意識の"ありかた"は、帰属する身体の影響下にある。
身体(本能)は、自身が生き延びるために、意識を無差別殺人へと誘導する。
殺意は自殺を迂回し、無差別殺人へと向かう。
自殺者志願者は知らぬ間に無差別殺人者に変貌する。

他者の身体からの抵抗は、殺そうとする者の意識に直接的な影響力を持たない。
殺される他者の身体と、殺人者の意識は"別人"なのだから当然である。
殺される他者が、無防備で、相対的に無力であるならば、
殺す者の意識は、自殺とは比べようもないほど容易に殺意を解放できる。

生物は、自分自身を生きながらえさせる能力には長けている。
だが、自分自身を殺す能力には乏しい。

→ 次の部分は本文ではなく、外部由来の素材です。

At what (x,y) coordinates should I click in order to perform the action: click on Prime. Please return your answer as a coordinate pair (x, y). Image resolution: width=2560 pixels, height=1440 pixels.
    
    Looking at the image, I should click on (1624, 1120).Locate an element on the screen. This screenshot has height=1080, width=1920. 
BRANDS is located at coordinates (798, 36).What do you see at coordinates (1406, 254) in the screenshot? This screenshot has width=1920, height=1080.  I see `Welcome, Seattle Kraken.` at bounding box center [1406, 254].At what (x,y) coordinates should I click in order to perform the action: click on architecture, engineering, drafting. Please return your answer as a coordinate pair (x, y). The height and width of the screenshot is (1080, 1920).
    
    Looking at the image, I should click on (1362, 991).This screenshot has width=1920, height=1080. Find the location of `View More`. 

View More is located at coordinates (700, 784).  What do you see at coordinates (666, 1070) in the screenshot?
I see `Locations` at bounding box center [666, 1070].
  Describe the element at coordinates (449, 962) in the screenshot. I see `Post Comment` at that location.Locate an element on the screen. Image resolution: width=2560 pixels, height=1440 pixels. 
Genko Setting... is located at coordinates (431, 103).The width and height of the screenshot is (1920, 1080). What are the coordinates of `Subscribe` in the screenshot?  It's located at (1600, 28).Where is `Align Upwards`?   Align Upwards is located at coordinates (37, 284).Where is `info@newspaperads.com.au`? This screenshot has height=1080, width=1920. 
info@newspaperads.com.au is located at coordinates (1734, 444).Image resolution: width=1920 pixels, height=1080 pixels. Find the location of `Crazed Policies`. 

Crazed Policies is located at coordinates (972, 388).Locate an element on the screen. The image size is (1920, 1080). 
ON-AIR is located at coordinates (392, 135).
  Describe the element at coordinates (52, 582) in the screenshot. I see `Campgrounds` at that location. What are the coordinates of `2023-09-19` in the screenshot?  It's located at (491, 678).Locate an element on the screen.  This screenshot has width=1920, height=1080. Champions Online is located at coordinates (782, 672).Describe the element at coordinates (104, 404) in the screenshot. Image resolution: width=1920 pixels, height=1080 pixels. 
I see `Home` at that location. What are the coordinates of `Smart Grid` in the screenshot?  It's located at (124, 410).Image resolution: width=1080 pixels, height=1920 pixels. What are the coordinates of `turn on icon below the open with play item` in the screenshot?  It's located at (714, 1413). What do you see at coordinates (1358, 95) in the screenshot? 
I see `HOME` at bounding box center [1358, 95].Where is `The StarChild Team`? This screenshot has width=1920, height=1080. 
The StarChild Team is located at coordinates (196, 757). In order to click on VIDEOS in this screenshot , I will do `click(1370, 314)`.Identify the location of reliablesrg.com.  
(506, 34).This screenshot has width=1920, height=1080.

その点では無能とさえ言っていい。
本当に殺したいのは常に自分自身である無差別殺人者は、だから、他者を殺す。


追記。
ここでいう無差別殺人者は、"正常"な精神状態の者を想定している。
無差別殺人に行き着いてしまった"正常"な者のことである。
コンビニで買い物が出来、全裸で町中を歩き回ることはないが、
無差別に人間を殺し歩く者のことである。
薬物中毒などで脳が破壊された精神錯乱者のことではない。
また、歪んだ性衝動の重篤患者であるところの快楽殺人者のことでもない。
快楽殺人は決して無差別殺人にはならない。彼らが犠牲者を慎重に選ぶ。